徳島一の米どころを抱えるJAアグリあなんの組合長から、JAグループ徳島のトップに就いた。「行政や県内の15JAと連携しながら、農業と農村の活力を取り戻したい」。気負うことなく農業再生への一歩を誓う。
「何事も挑戦と改革は尽きない」が持論だ。アグリあなんでも、木頭ゆずの輸出や米価低迷を受けた米の生産方針見直しなど、県内JAの中で積極的な取り組みが目立った。政府が主導する農協改革も「時代の流れとともに組織が変わるのは当たり前」と前向きに受け止める。農業生産拡大、農家所得向上、担い手育成を3本柱に、「時代の要請に合った改革をしていきたい」と力を込める。

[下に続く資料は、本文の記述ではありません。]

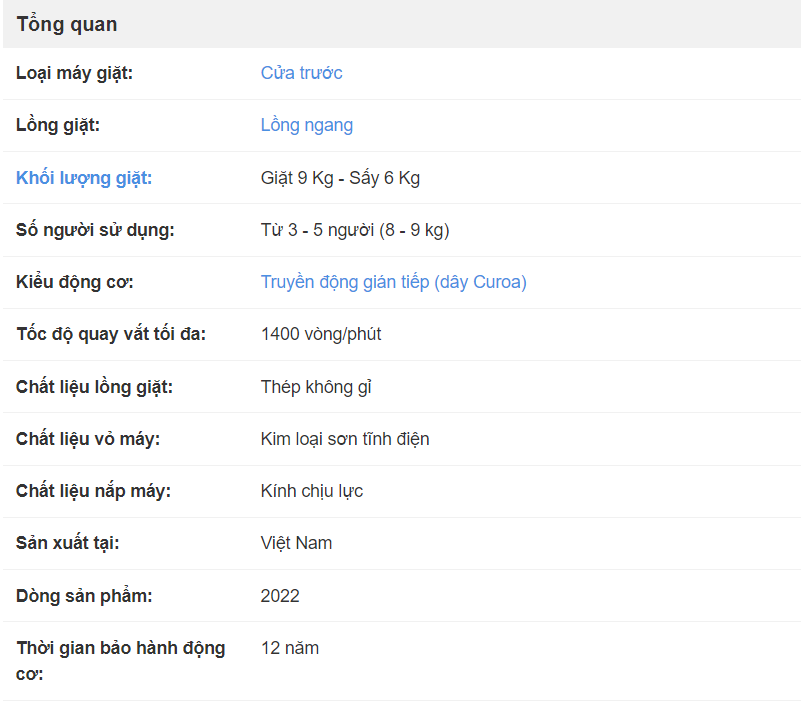Open Truyền động gián tiếp (dây Curoa) link
801x701 pixels.
click(x=393, y=282)
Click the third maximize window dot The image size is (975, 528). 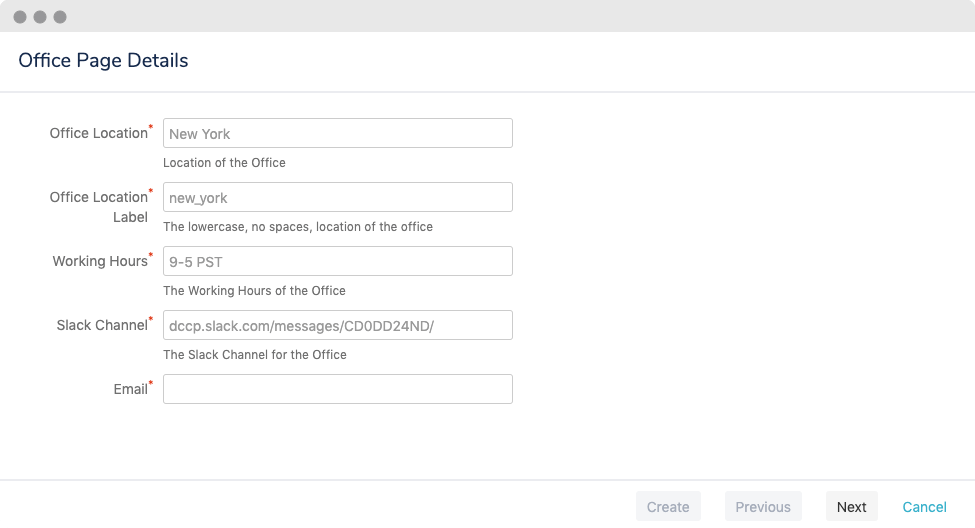60,17
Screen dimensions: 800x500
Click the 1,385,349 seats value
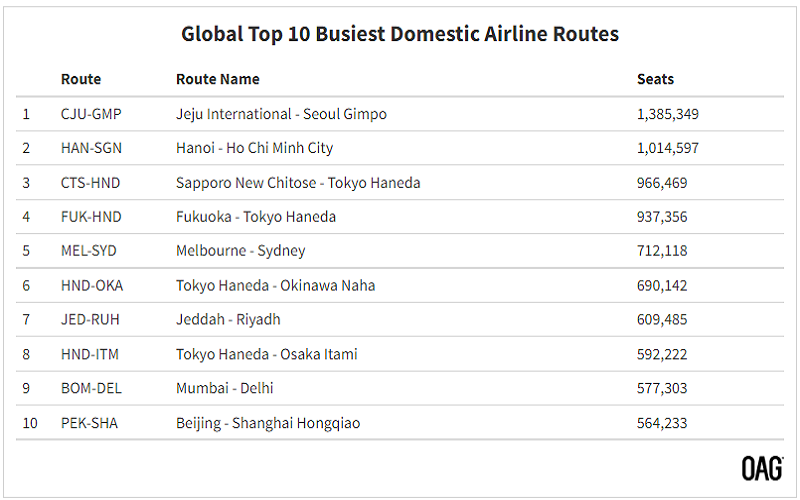(667, 114)
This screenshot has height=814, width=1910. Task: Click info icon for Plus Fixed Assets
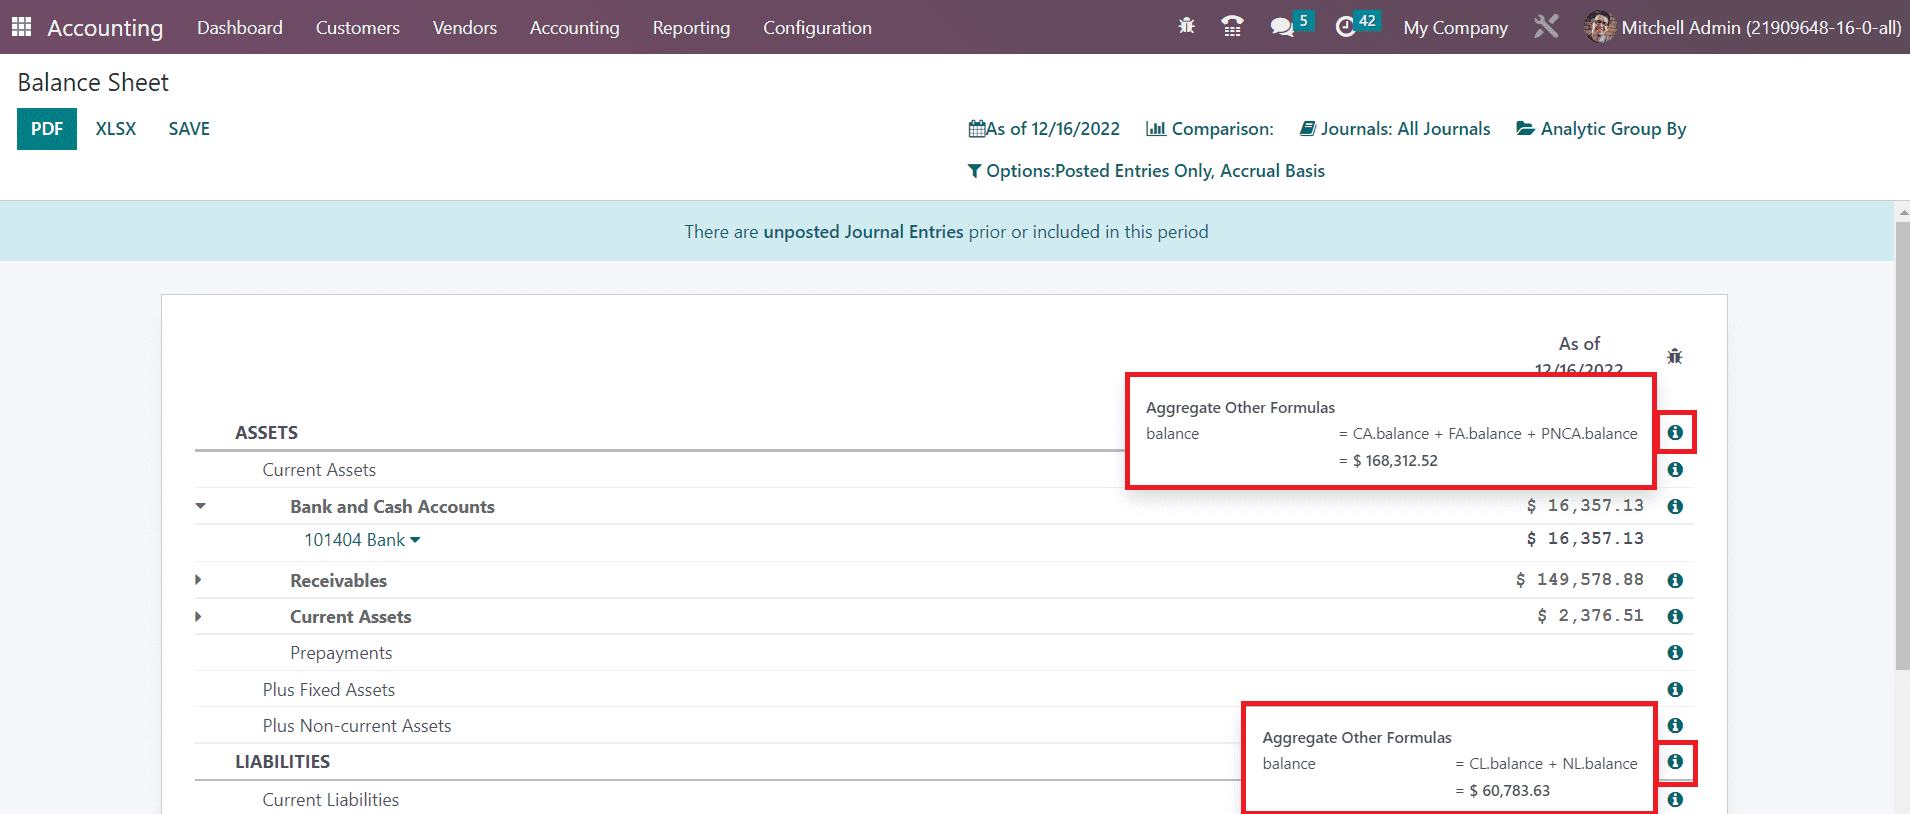[x=1675, y=690]
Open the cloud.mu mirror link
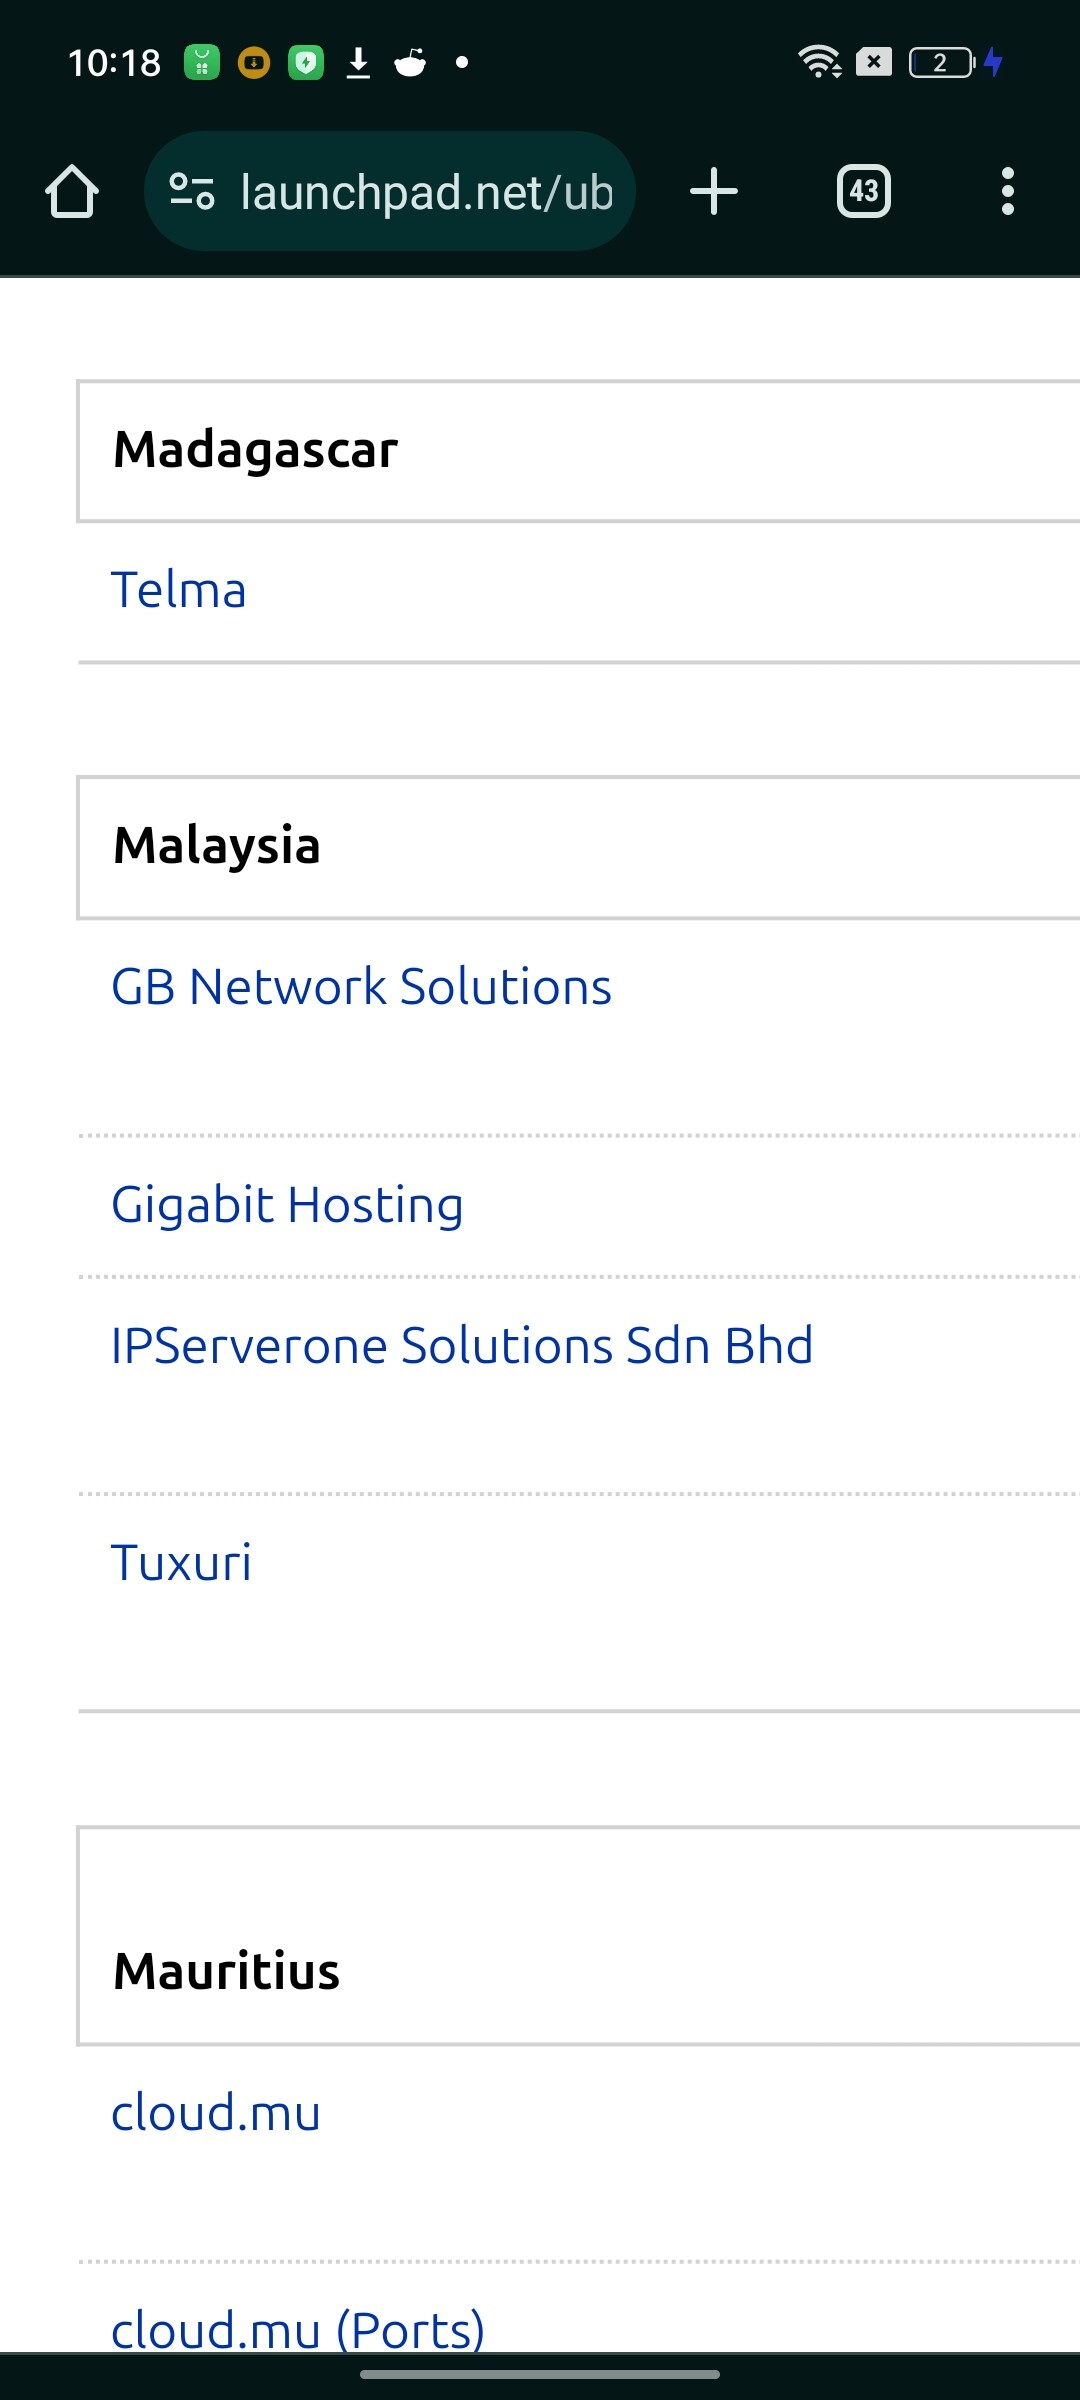Viewport: 1080px width, 2400px height. click(215, 2113)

近畿大農学部を卒業後、旧桑野農協に入り、主に販売畑を歩んだ。農家が手掛けた農作物をより多く、より高い値段で売ろうと取り組んできたが、最近はその使命を果たすのが難しくなってきたと感じる。激しい安値競争を展開する大手スーパーが価格の決定力を持つためだ。
販売の世界は「最終的に人対人」と言う。卸売業者やスーパーと渡り合い、さまざまな販路を開拓できるセールスマンを養成していく考えだ。
交渉に参加して2年たつ環太平洋連携協定(TPP)の7月中の合意が現実味を帯びている。「これまでも節目、節目に首を突っ込んできた。与えられた試練と思っている」と腹をくくった。
元高校球児で、30歳まで休日は草野球をしていた。今は「孫と遊ぶのが楽しみ」。阿南市山口町中コソの自宅で、妻、長男夫婦、孫2人と6人で暮らす。64歳。